Suppose that we have 5 servers: S1
to S5
, and S1
is the current leader. Now let's say there are a few network partitions so that only {S1, S2, S3}
, {S2, S3, S5}
, {S4, S5}
, and {S1, S4}
can communicate each other.
S1----S4
| \ |
| S3 |
| / \ |
S2----S5
Since S5
cannot receive heartbeat from S1
, it will initiate leader election with a newer term. S5
can reach quorum so that it may become the next leader. After that, S1
cannot receive heartbeats from the new leader S5
; thus, it attempts to initiate another leader election. This series of events will eventually disrupt each other continuously.

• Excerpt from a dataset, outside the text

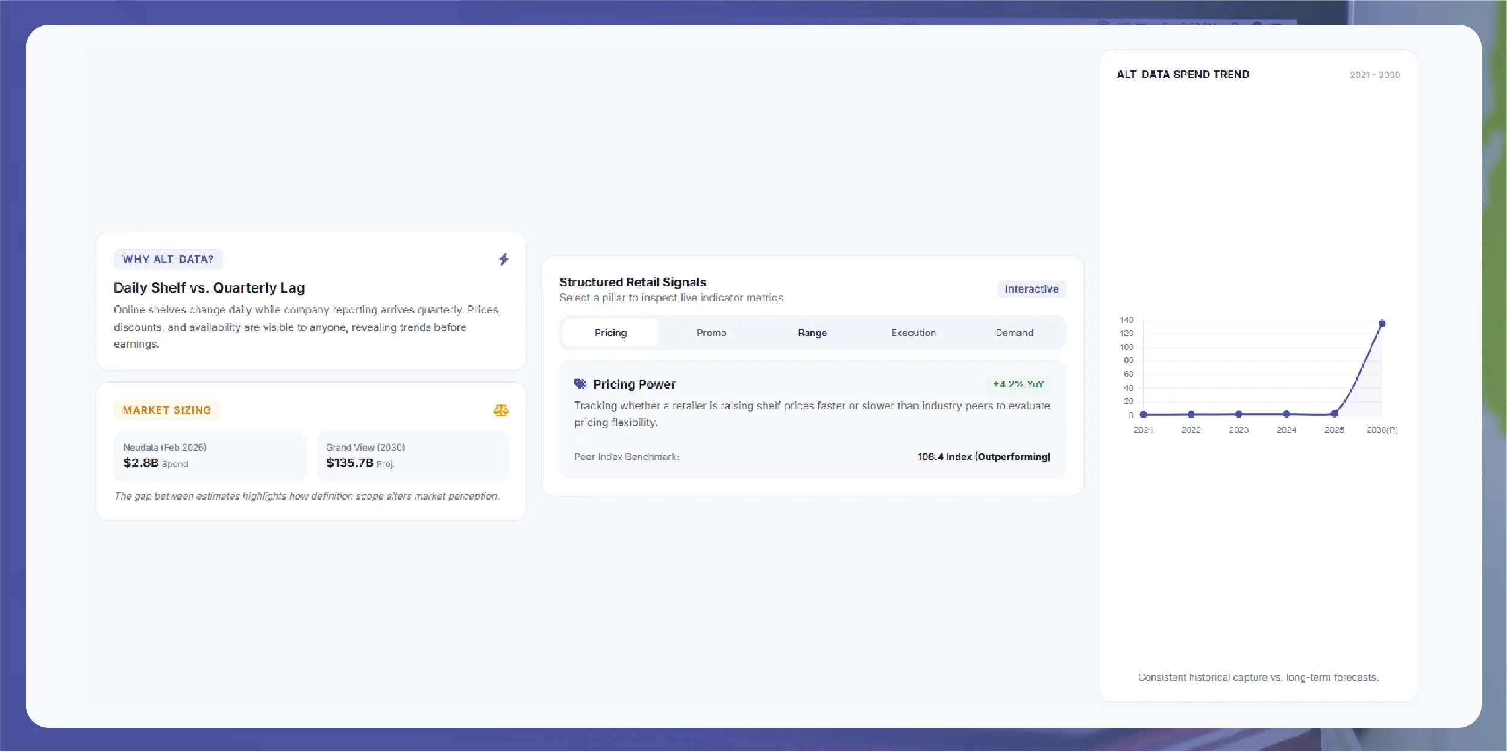This screenshot has height=752, width=1507.
Task: Click the Pricing Power tag icon
Action: pyautogui.click(x=580, y=384)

Note that even though S2, S3, and S4
reject the vote request from either S1
or S5
, it is still problematic since the vote request increases their terms which causes the denial of append_entries
requests from the current leader. Once the leader realizes that a newer term exists, it immediately becomes a follower, which results in another leader election.

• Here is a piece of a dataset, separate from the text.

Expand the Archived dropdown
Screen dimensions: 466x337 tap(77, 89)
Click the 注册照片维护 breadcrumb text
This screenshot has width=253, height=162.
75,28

To address the above issue, each node sends "pre-vote" request before initiating an actual vote. The goal of the pre-vote request is simple: to check if voters are currently seeing a live leader. If a voter has recently received heartbeats from the leader before its election timer expires, that means the leader is possibly alive. Then the node rejects the pre-vote request, and the vote initiator will not move forward. As a result, the term of the node will remain the same.
Otherwise, the election timer of a voter has already expired, then the voter treats it as the leader's death so that it accepts the pre-vote request. Once the vote initiator receives acceptance from a majority of servers, it finally increases its term and initiates the actual vote.

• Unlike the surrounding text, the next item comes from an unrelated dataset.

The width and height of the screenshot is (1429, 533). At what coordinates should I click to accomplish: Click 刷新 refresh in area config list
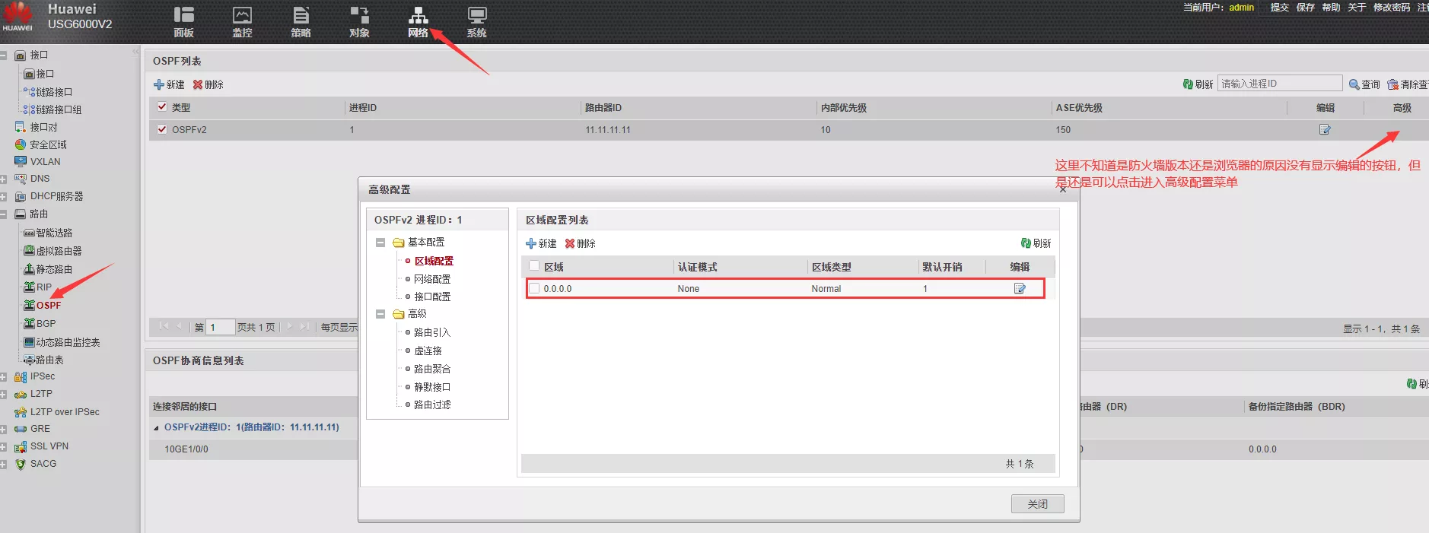coord(1036,243)
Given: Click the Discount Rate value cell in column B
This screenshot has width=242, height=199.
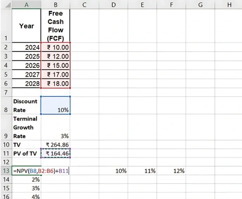Looking at the screenshot, I should [56, 106].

Now let's re-visit the above issue. S5
will initiate pre-vote first. Since S2
, S3
, and S4
keep receiving heartbeat from S1
, they will always reject pre-vote requests, and there will be no disruption.
The overall process in this library is as follows:
Initiator Voter(s)
| |
X | raft_server::handle_election_timeout()
X | raft_server::request_prevote()
X---------->| Send pre-vote request
| X raft_server::handle_prevote_req()
|<----------X Send response
X | raft_server::handle_prevote_resp()
X | raft_server::initiate_vote()
X | raft_server::request_vote()
X---------->| Send vote request
| X raft_server::handle_vote_req()
|<----------X Send response
X | raft_server::handle_vote_resp()
X | raft_server::become_leader()
| |
When the leader is actually dead, to make pre-vote succeed, at least a majority of servers should have encountered election timeout. That makes the overall time taken by the leader election process longer.